Я поднимаю подбородок, готовая спорить, если это заявление не будет сопровождаться обещанием ответа.
— А потом ты ответишь?
Он мог бы отказаться; мог бы потребовать от меня ответов в обмен. Однако, пока он проводит влажной тряпкой по груди, отвечает:
— Да.
Я глубоко вздыхаю. Мне этого достаточно.
Я смотрю на него несколько секунд, пока он протирает тканью грудные мышцы, затем проводит по жёстким линиям пресса. Это почти гипнотизирует.
Двигаясь по какому-то внутреннему порыву, я вырываю тряпку из его рук, и он слегка отстраняется, насторожённый, когда я поднимаю её к его лицу. Я подношу её медленно, давая ему понять свои намерения, и он больше не двигается, когда я начинаю аккуратно мыть его.
Кириан наблюдает за мной вблизи, напрягается от каждого моего движения, а я осторожно держу его за подбородок, продолжая проводить влажной тканью по его коже.
От его тела исходит тепло, не сочетающееся с зимой за окном. Тишину нарушает только его дыхание и моё, пока мои пальцы убирают кровь с его челюсти и шеи.
Он ничего не говорит, и я тоже молчу.
Он не спрашивает, почему я ему помогаю, и, думаю, я не смогла бы дать честный ответ, даже если бы захотела, потому что сама не до конца понимаю это.

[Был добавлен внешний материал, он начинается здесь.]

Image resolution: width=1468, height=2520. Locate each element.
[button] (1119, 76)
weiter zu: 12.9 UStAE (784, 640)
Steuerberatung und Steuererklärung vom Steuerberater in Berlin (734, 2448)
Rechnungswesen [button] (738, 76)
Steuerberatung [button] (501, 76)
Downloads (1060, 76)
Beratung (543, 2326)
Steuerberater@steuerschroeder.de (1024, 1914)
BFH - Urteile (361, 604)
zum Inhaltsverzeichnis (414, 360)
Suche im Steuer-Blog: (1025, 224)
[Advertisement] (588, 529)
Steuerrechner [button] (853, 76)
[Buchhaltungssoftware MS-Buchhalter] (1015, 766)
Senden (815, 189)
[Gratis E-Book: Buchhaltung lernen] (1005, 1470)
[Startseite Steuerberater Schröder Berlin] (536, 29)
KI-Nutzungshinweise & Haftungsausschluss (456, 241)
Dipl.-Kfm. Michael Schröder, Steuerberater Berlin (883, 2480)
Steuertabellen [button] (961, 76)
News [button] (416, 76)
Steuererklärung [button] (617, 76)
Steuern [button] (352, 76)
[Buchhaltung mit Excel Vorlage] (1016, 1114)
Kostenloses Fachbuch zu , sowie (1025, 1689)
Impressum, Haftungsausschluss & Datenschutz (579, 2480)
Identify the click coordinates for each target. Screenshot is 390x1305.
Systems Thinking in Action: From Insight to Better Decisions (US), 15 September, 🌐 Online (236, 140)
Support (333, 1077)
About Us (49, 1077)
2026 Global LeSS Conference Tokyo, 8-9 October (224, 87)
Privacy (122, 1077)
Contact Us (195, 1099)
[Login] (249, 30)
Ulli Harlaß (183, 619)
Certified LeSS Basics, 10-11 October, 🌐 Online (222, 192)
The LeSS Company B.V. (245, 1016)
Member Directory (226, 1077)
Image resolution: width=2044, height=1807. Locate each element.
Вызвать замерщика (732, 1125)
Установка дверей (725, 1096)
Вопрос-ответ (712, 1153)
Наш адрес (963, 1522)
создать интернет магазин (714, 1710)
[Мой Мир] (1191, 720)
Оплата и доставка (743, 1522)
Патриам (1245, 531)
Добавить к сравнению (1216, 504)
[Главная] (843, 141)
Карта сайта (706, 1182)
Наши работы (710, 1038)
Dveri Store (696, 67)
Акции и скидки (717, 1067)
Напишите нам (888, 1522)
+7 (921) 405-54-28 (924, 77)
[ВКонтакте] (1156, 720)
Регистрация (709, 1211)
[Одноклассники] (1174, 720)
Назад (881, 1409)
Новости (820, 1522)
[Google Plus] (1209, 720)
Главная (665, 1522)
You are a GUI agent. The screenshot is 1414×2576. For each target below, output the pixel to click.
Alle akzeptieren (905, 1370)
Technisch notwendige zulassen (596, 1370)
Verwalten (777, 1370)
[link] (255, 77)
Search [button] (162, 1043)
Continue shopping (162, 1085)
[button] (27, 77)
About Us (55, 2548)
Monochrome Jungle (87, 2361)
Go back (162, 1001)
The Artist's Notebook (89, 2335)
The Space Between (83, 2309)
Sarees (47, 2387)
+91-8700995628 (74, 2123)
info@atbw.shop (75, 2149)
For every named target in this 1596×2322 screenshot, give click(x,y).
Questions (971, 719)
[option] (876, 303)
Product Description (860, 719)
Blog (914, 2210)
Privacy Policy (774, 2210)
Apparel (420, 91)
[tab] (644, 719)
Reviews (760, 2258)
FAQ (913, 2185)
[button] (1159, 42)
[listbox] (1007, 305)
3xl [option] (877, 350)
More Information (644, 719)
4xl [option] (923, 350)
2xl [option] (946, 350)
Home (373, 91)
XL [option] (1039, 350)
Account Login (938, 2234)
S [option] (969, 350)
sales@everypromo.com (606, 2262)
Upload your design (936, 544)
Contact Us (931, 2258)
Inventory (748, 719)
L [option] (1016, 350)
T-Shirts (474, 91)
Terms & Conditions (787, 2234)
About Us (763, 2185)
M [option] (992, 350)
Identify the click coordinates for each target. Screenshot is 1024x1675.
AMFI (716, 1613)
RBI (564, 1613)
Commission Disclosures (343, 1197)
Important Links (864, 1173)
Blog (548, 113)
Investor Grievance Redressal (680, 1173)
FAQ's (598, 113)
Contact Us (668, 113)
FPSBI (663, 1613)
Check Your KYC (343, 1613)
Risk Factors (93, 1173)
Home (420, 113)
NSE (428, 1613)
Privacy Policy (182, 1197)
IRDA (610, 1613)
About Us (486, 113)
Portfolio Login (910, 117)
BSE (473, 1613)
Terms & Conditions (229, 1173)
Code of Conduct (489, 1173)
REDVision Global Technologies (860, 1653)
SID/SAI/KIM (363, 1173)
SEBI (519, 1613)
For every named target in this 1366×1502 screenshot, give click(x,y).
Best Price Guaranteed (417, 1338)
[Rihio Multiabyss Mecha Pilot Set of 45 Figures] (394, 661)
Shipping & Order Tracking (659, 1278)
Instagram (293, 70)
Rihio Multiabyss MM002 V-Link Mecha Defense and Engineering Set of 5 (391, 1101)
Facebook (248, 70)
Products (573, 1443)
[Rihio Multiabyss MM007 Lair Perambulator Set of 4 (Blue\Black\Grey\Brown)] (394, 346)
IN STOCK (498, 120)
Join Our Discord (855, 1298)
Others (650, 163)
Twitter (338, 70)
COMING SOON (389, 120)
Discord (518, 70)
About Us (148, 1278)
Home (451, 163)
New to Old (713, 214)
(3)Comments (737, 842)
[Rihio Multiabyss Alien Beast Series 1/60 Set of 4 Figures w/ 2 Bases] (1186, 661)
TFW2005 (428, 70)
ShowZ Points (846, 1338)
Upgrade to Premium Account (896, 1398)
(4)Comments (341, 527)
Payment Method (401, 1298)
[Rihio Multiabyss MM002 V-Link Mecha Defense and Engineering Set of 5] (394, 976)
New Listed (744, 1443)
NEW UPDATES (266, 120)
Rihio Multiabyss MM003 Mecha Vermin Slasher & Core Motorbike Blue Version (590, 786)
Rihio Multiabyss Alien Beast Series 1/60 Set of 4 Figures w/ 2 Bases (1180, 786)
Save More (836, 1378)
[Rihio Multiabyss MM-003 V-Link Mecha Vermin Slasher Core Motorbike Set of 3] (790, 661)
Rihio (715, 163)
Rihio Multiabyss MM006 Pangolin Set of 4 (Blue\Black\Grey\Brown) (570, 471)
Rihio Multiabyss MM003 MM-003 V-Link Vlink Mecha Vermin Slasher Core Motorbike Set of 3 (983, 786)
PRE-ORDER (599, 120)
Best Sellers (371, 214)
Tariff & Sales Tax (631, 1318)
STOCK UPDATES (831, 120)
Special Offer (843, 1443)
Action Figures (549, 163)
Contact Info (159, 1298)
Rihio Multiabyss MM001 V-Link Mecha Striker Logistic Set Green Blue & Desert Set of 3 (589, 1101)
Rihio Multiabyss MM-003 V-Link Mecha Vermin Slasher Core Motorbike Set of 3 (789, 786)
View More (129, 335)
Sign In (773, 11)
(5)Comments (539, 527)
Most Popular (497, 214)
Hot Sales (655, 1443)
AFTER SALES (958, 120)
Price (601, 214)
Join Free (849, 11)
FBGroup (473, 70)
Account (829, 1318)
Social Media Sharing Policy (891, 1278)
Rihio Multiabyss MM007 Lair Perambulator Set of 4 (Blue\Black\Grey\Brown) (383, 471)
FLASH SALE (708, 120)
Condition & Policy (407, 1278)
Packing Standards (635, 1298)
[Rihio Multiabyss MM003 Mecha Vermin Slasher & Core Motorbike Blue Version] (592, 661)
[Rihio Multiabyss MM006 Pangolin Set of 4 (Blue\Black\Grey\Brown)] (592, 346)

Мои руки сами тянутся к нему, каждая клетка во мне жаждет этого момента. В этом жесте есть какая-то близость, и, кажется, он тоже понимает это.
Я думаю о его словах, о его признаниях; о тёмных желаниях, из-за которых он ненавидит и себя, и меня. Я думаю обо всех причинах, по которым мы должны держаться подальше друг от друга, и сегодня решаю, что они не имеют значения; по крайней мере, не сейчас, пока я позволяю нам этот момент.
Когда я заканчиваю, я передаю ему влажную тряпку, и его пальцы, принимая её, задерживаются на моих на мгновение.
— Тебе бы принять ванну, — тихо предлагаю я.
Мне приходится заставить себя отвести взгляд, и я ухожу в гостиную, чтобы дать ему немного уединения.
Скидываю тяжёлую накидку, прикрывавшую мои плечи и скрывавшую знак Тартало, и аккуратно кладу её на спинку стула у стола. На мне тонкая, изящная сорочка, и жар от пылающего в камине огня согревает комнату достаточно, чтобы мне стало комфортнее без накидки.
Через некоторое время я слышу, как открывается кран, и понимаю, что он последовал моему совету.
Когда я вижу его в дверях, тут же поднимаюсь на ноги.
Его тёмные волосы слегка влажные и зачёсаны назад. Следов крови, покрывавшей его тело, больше нет — остались лишь несколько неглубоких порезов и мелкие царапины, а на лице, кроме маленького пореза на губе, ничего не заметно.
Он выходит из ванной в брюках, которые едва держатся на его бёдрах, и в расстёгнутой чёрной рубашке, что придаёт ему вид, пожалуй, даже более вызывающий, чем если бы он был вовсе без неё.
Мой взгляд непроизвольно ищет новые раны, ушибы, хотя я сама не понимаю, зачем, но, кажется, он относительно невредим.
Столько вопросов роится у меня в голове, что я не знаю, с чего начать, и позволяю ему подойти и смотреть на меня серьёзным взглядом, не говоря ни слова.
Когда между нами остаётся лишь один шаг, я задаюсь вопросом, что кроется за этим взглядом, обжигающим, полным чего-то неуловимого — может, ответ на мои вопросы или реакция на мои поступки. В этот момент он поднимает руку, и его пальцы нежно касаются моей челюсти.
— Это сделал он? — спрашивает Кириан хриплым голосом.
Я не отвечаю сразу, потому что не понимаю, о чём он говорит. Я просто смотрю в его потемневшие глаза, на приоткрытые губы, на эту почти свирепую решимость на его лице.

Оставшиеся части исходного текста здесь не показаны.